PROBLEM: Every entry must come back exactly as it was given.
═══ DATASET EXCERPTS ═══
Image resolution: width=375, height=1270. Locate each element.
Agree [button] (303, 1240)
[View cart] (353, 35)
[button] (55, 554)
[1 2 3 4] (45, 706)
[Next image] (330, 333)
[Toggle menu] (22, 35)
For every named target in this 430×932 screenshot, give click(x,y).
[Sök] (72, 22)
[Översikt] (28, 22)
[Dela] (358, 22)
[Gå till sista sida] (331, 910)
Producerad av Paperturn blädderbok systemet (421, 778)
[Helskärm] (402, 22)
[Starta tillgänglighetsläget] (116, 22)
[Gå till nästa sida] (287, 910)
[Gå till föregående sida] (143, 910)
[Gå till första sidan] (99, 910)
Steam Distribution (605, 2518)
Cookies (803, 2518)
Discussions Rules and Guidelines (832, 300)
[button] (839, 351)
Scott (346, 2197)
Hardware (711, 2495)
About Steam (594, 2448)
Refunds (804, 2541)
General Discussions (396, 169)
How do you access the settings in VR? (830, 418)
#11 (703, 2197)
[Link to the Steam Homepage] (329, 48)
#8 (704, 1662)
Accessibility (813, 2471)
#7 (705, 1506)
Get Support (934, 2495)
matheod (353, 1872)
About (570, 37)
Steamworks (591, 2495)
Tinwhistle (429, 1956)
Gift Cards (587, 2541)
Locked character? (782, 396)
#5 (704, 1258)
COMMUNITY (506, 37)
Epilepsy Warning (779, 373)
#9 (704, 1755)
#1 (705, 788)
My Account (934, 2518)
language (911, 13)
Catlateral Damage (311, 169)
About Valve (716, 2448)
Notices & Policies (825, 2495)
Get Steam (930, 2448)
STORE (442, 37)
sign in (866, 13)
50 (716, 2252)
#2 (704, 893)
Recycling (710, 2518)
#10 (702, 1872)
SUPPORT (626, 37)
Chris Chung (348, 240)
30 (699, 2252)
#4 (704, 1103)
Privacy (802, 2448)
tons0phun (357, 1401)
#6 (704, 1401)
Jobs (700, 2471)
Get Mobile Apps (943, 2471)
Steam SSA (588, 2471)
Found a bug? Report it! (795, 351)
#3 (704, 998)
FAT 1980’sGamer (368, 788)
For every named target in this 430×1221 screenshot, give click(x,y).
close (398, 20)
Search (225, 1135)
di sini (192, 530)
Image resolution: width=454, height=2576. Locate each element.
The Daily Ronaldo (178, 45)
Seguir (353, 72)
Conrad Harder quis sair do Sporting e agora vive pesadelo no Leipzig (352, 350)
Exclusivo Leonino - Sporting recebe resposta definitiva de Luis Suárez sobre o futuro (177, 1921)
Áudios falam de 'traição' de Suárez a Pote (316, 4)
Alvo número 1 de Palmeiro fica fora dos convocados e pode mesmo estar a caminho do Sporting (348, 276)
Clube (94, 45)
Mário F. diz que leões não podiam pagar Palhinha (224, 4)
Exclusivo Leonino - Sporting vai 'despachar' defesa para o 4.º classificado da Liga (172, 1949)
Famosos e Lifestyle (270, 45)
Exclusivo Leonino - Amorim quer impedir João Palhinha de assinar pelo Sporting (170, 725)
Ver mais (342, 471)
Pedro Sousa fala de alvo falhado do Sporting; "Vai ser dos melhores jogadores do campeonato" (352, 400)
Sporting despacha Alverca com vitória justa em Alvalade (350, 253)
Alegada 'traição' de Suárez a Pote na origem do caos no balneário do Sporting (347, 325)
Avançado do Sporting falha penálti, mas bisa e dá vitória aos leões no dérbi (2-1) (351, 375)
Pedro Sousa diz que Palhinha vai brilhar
═══
OUTPUT FOR THIS TASK:
Image resolution: width=375, height=1270. Locate each element.
Agree [button] (303, 1240)
[View cart] (353, 35)
[button] (55, 554)
[1 2 3 4] (45, 706)
[Next image] (330, 333)
[Toggle menu] (22, 35)
For every named target in this 430×932 screenshot, give click(x,y).
[Sök] (72, 22)
[Översikt] (28, 22)
[Dela] (358, 22)
[Gå till sista sida] (331, 910)
Producerad av Paperturn blädderbok systemet (421, 778)
[Helskärm] (402, 22)
[Starta tillgänglighetsläget] (116, 22)
[Gå till nästa sida] (287, 910)
[Gå till föregående sida] (143, 910)
[Gå till första sidan] (99, 910)
Steam Distribution (605, 2518)
Cookies (803, 2518)
Discussions Rules and Guidelines (832, 300)
[button] (839, 351)
Scott (346, 2197)
Hardware (711, 2495)
About Steam (594, 2448)
Refunds (804, 2541)
General Discussions (396, 169)
How do you access the settings in VR? (830, 418)
#11 (703, 2197)
[Link to the Steam Homepage] (329, 48)
#8 (704, 1662)
Accessibility (813, 2471)
#7 (705, 1506)
Get Support (934, 2495)
matheod (353, 1872)
About (570, 37)
Steamworks (591, 2495)
Tinwhistle (429, 1956)
Gift Cards (587, 2541)
Locked character? (782, 396)
#5 (704, 1258)
COMMUNITY (506, 37)
Epilepsy Warning (779, 373)
#9 (704, 1755)
#1 (705, 788)
My Account (934, 2518)
language (911, 13)
Catlateral Damage (311, 169)
About Valve (716, 2448)
Notices & Policies (825, 2495)
Get Steam (930, 2448)
STORE (442, 37)
sign in (866, 13)
50 (716, 2252)
#2 (704, 893)
Recycling (710, 2518)
#10 (702, 1872)
SUPPORT (626, 37)
Chris Chung (348, 240)
30 (699, 2252)
#4 (704, 1103)
Privacy (802, 2448)
tons0phun (357, 1401)
#6 (704, 1401)
Jobs (700, 2471)
Get Mobile Apps (943, 2471)
Steam SSA (588, 2471)
Found a bug? Report it! (795, 351)
#3 (704, 998)
FAT 1980’sGamer (368, 788)
For every named target in this 430×1221 screenshot, give click(x,y).
close (398, 20)
Search (225, 1135)
di sini (192, 530)
Image resolution: width=454, height=2576. Locate each element.
The Daily Ronaldo (178, 45)
Seguir (353, 72)
Conrad Harder quis sair do Sporting e agora vive pesadelo no Leipzig (352, 350)
Exclusivo Leonino - Sporting recebe resposta definitiva de Luis Suárez sobre o futuro (177, 1921)
Áudios falam de 'traição' de Suárez a Pote (316, 4)
Alvo número 1 de Palmeiro fica fora dos convocados e pode mesmo estar a caminho do Sporting (348, 276)
Clube (94, 45)
Mário F. diz que leões não podiam pagar Palhinha (224, 4)
Exclusivo Leonino - Sporting vai 'despachar' defesa para o 4.º classificado da Liga (172, 1949)
Famosos e Lifestyle (270, 45)
Exclusivo Leonino - Amorim quer impedir João Palhinha de assinar pelo Sporting (170, 725)
Ver mais (342, 471)
Pedro Sousa fala de alvo falhado do Sporting; "Vai ser dos melhores jogadores do campeonato" (352, 400)
Sporting despacha Alverca com vitória justa em Alvalade (350, 253)
Alegada 'traição' de Suárez a Pote na origem do caos no balneário do Sporting (347, 325)
Avançado do Sporting falha penálti, mas bisa e dá vitória aos leões no dérbi (2-1) (351, 375)
Pedro Sousa diz que Palhinha vai brilhar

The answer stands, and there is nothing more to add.